Tahun lalu terjadi anomali cuaca di Amerika Serikat dan Amerika Selatan yang menyebabkan pasokan kedelai turun dan harganya melonjak. Harga kedelai internasional pada minggu ke-3 Juli 2012 mencapai US$622 per ton atau Rp8.345 per kilogram untuk harga impor di dalam negeri.

Harga ini jauh lebih tinggi jika dibandingkan dengan harga tertinggi pada 2011, yaitu bulan Februari sekitar US$513  per ton atau harga paritas impor di dalam negeri sekitar Rp 6.536 per kg.  

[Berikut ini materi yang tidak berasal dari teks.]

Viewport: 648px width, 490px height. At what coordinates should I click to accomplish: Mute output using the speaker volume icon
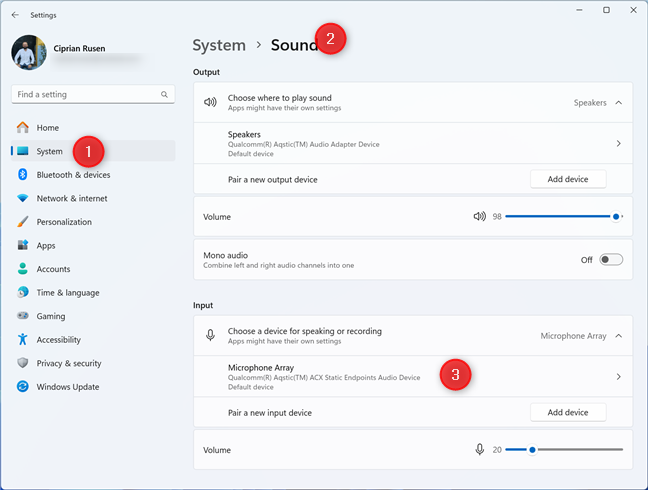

Meski kedelai naik, pedagang tak ingin kehilangan konsumen. Bagi pengusaha jauh lebih baik mendapat keuntungan kecil dibandingkan kehilangan pelanggan. Untuk mencegah kerugian, pedagang mengecilkan bentuk tempe atau tahu. Sehingga konsumen masih bisa beli tahu atau tempe meski ukurannya mengkeret alias mengecil.

Ketergantungan kepada impor menimbulkan risiko harga di dalam negeri berfluktuasi. Pertama, soal kenaikan harga kedelai di Amerika. Kedua, turunnya nilai rupiah terhadap dolar Amerika. Masalah pasokan kedelai tidak ada masalah, tetapi harga memang naik dari produsen.

Menentukan harga kedelai yang pas juga dilematis. Harga yang terlalu rendah akan menyebabkan para petani di Indonesia tidak berminat menanam kedelai. Akibatnya pasokan dari dalam negeri terancam menyusut. Impor akan membesar karena dirasa lebih menguntungkan karena harga yang relative murah.

Di sisi lain, jika harga kedelai naik, konsumen tahu tempe yang keberatan. Petani kedelai tentu diuntungkan karena pendapatan mereka lebih besar. Menjaga keseimbangan antara kepentingan konsumen dan petani perlu dicarikan rumusan yang tepat.

Pada prinsipnya, dari sisi ketahanan pangan, jauh lebih baik jika mayoritas kedelai dipasok dari dalam negeri. Langkah menuju swasembada kedelai harus diteruskan. Rakyat Indonesia suatu saat akan bisa menerima harga kedelai mahal asalkan itu hasil jerih payah petani sendiri. Petani kedelai makmur, konsumen pun senang.


Para pedagang perlu memahami tentang hubungan antara harga kedelai dengan kegairahan petani menanam kedelai. Pedagang tidak bisa terus menerus menekan harga kedelai dengan mengabaikan hukum ekonomi. Harus ada penyesuaian antara kepentingan konsumen, pedagang dan petani. Berbagai kementerian musti merumuskan masalah ini dalam perspektif jangka panjang menuju swasembada kedelai yang menguntungkan petani dan konsumen sekaligus.